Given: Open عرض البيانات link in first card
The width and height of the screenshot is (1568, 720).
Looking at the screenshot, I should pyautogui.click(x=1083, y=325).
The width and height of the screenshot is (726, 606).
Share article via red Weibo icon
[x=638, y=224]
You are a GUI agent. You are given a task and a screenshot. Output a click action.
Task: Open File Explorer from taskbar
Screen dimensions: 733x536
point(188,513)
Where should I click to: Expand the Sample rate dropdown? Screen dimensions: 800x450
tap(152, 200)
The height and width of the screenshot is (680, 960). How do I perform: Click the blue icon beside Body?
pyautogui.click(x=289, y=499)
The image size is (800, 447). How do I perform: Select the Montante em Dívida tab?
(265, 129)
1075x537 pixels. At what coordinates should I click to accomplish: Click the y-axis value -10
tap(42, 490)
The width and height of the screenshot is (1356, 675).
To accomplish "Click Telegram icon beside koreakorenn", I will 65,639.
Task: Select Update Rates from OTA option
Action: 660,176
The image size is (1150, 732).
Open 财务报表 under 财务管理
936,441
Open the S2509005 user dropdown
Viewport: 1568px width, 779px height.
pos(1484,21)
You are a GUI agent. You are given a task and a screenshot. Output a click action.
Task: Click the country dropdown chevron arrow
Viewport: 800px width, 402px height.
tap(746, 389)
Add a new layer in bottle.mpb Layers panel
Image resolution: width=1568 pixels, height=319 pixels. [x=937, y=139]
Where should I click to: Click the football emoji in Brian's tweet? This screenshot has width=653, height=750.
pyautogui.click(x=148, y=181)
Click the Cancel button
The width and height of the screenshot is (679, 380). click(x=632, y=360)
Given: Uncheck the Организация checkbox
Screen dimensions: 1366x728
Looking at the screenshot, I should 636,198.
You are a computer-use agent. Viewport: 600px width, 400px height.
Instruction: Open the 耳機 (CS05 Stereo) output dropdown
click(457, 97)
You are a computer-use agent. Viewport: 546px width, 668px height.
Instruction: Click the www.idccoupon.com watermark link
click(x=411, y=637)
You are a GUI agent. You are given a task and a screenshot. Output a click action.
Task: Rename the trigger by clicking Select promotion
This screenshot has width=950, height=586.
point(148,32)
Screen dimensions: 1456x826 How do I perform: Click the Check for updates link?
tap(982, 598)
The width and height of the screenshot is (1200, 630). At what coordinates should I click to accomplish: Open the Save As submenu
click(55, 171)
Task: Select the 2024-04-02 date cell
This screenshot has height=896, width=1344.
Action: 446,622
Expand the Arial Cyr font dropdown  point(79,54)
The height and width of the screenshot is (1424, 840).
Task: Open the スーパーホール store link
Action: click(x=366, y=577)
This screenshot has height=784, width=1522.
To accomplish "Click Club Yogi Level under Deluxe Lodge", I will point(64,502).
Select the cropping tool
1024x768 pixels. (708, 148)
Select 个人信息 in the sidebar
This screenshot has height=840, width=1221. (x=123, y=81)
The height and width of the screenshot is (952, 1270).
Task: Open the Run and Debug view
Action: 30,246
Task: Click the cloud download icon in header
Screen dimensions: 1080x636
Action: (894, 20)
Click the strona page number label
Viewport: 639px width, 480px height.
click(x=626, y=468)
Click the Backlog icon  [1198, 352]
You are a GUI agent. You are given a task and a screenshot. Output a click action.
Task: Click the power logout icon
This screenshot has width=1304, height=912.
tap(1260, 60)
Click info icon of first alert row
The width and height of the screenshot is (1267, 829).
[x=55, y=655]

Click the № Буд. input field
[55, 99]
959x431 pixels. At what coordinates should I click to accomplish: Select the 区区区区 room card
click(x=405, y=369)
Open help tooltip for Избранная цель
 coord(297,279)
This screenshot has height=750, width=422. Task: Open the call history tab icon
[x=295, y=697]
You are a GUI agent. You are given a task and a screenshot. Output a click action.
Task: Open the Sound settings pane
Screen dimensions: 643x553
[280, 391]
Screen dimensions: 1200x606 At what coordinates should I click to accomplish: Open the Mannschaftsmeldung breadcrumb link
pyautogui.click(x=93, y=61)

════

Task prompt:
This exercise needs each record retyped exactly as shown.

Answer space:
Given: Open عرض البيانات link in first card
The width and height of the screenshot is (1568, 720).
Looking at the screenshot, I should pyautogui.click(x=1083, y=325).
The width and height of the screenshot is (726, 606).
Share article via red Weibo icon
[x=638, y=224]
You are a GUI agent. You are given a task and a screenshot. Output a click action.
Task: Open File Explorer from taskbar
Screen dimensions: 733x536
point(188,513)
Where should I click to: Expand the Sample rate dropdown? Screen dimensions: 800x450
tap(152, 200)
The height and width of the screenshot is (680, 960). How do I perform: Click the blue icon beside Body?
pyautogui.click(x=289, y=499)
The image size is (800, 447). How do I perform: Select the Montante em Dívida tab?
(265, 129)
1075x537 pixels. At what coordinates should I click to accomplish: Click the y-axis value -10
tap(42, 490)
The width and height of the screenshot is (1356, 675).
To accomplish "Click Telegram icon beside koreakorenn", I will 65,639.
Task: Select Update Rates from OTA option
Action: 660,176
The image size is (1150, 732).
Open 财务报表 under 财务管理
936,441
Open the S2509005 user dropdown
Viewport: 1568px width, 779px height.
pos(1484,21)
You are a GUI agent. You are given a task and a screenshot. Output a click action.
Task: Click the country dropdown chevron arrow
Viewport: 800px width, 402px height.
tap(746, 389)
Add a new layer in bottle.mpb Layers panel
Image resolution: width=1568 pixels, height=319 pixels. [x=937, y=139]
Where should I click to: Click the football emoji in Brian's tweet? This screenshot has width=653, height=750.
pyautogui.click(x=148, y=181)
Click the Cancel button
The width and height of the screenshot is (679, 380). click(x=632, y=360)
Given: Uncheck the Организация checkbox
Screen dimensions: 1366x728
Looking at the screenshot, I should 636,198.
You are a computer-use agent. Viewport: 600px width, 400px height.
Instruction: Open the 耳機 (CS05 Stereo) output dropdown
click(457, 97)
You are a computer-use agent. Viewport: 546px width, 668px height.
Instruction: Click the www.idccoupon.com watermark link
click(x=411, y=637)
You are a GUI agent. You are given a task and a screenshot. Output a click action.
Task: Rename the trigger by clicking Select promotion
This screenshot has width=950, height=586.
point(148,32)
Screen dimensions: 1456x826 How do I perform: Click the Check for updates link?
tap(982, 598)
The width and height of the screenshot is (1200, 630). At what coordinates should I click to accomplish: Open the Save As submenu
click(55, 171)
Task: Select the 2024-04-02 date cell
This screenshot has height=896, width=1344.
Action: 446,622
Expand the Arial Cyr font dropdown  point(79,54)
The height and width of the screenshot is (1424, 840).
Task: Open the スーパーホール store link
Action: click(x=366, y=577)
This screenshot has height=784, width=1522.
To accomplish "Click Club Yogi Level under Deluxe Lodge", I will point(64,502).
Select the cropping tool
1024x768 pixels. (708, 148)
Select 个人信息 in the sidebar
This screenshot has height=840, width=1221. (x=123, y=81)
The height and width of the screenshot is (952, 1270).
Task: Open the Run and Debug view
Action: 30,246
Task: Click the cloud download icon in header
Screen dimensions: 1080x636
Action: (894, 20)
Click the strona page number label
Viewport: 639px width, 480px height.
click(x=626, y=468)
Click the Backlog icon  [1198, 352]
You are a GUI agent. You are given a task and a screenshot. Output a click action.
Task: Click the power logout icon
This screenshot has width=1304, height=912.
tap(1260, 60)
Click info icon of first alert row
The width and height of the screenshot is (1267, 829).
[x=55, y=655]

Click the № Буд. input field
[55, 99]
959x431 pixels. At what coordinates should I click to accomplish: Select the 区区区区 room card
click(x=405, y=369)
Open help tooltip for Избранная цель
 coord(297,279)
This screenshot has height=750, width=422. Task: Open the call history tab icon
[x=295, y=697]
You are a GUI agent. You are given a task and a screenshot. Output a click action.
Task: Open the Sound settings pane
Screen dimensions: 643x553
[280, 391]
Screen dimensions: 1200x606 At what coordinates should I click to accomplish: Open the Mannschaftsmeldung breadcrumb link
pyautogui.click(x=93, y=61)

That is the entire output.